At Chef, the Band Will Always Play

May 30th, 2017 12:35pm by
Featued image for: At Chef, the Band Will Always Play

In his keynote last week at ChefConf in Austin, Texas, CTO Adam Jacob borrowed legendary hip-hop band The Roots — known to Americans as the house band for NBC’s Tonight Show Starring Jimmy Fallon — to demonstrate how the promise of an experience remains the same, but the development may actually change.

Fans have an unchanging expectation of seeing The Roots perform, said Jacob, but those who see the band several times soon realize they never see the same performance twice. So the band must practice, he went on, to make sure their delivery is just right, and that their act exceeds their fans’ expectations.

And yes, there’s a point: “There’s a real problem with the way we’ve drawn the API boundaries,” the CTO told us. “We think about an application through its lifecycle, and right now, that might be eight or ten different things that provide that application’s lifecycle. I think that’s a really big mistake, when you think about it in that context of The Roots, because if I was to swap out, say, the build part of that pipeline that’s eight or ten or twelve or twenty steps long, it will have this cascading side-effect across all the rest of that pipeline. They’re all interconnected.”

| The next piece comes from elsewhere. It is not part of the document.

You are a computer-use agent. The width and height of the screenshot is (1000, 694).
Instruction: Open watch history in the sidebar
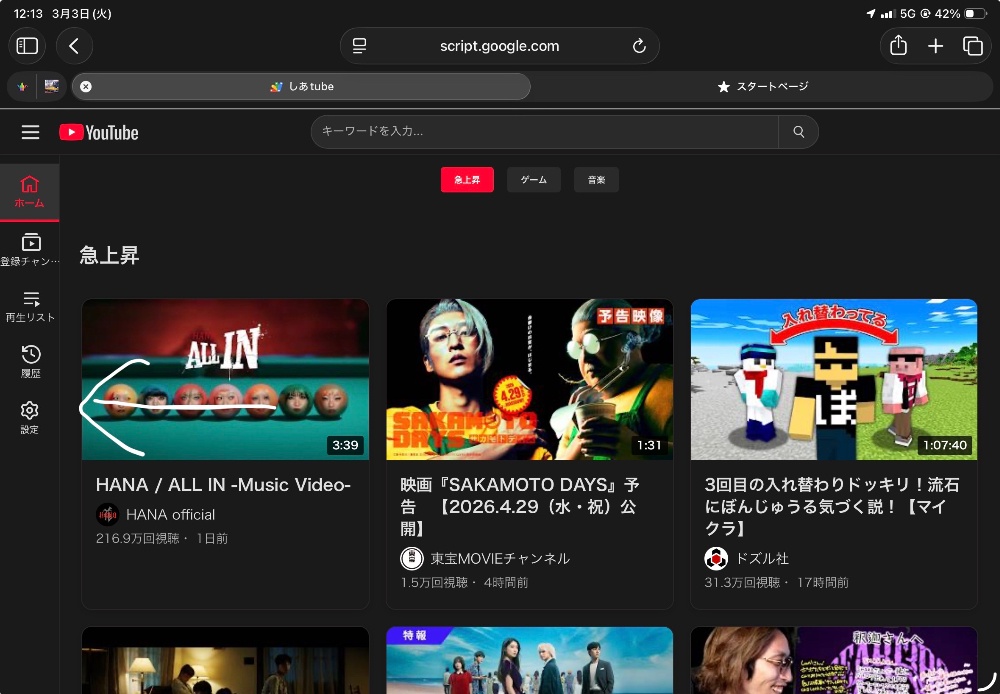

It’s an interesting dilemma, not akin to replacing Questlove with Jon Batiste — you could throw off the whole performance. (And maybe pick up a lawsuit from CBS along the way.) There are other musical similarities to the way Chef thinks about its own architectural evolution, as explained by Chef CEO Barry Crist, who described for us his company’s core focus in a world where outcomes matter most.

Listen now to At Chef, the Band Will Always Play, the latest edition of The New Stack Makers.


At Chef, The Band Will Always Play

Topics:

2:01: How changing things up relates to software.
4:01: Digital attackers and incumbents.
5:32: What makes continuous automation such a critical juncture for companies to solve?
8:25: How do you think about your own transformation internally?
13:02: Discussing Kelsey Hightower’s ChefConf keynote presentation with Google Now and Chef Habitat.
14:29: How not to get too caught up in the rush of new technology.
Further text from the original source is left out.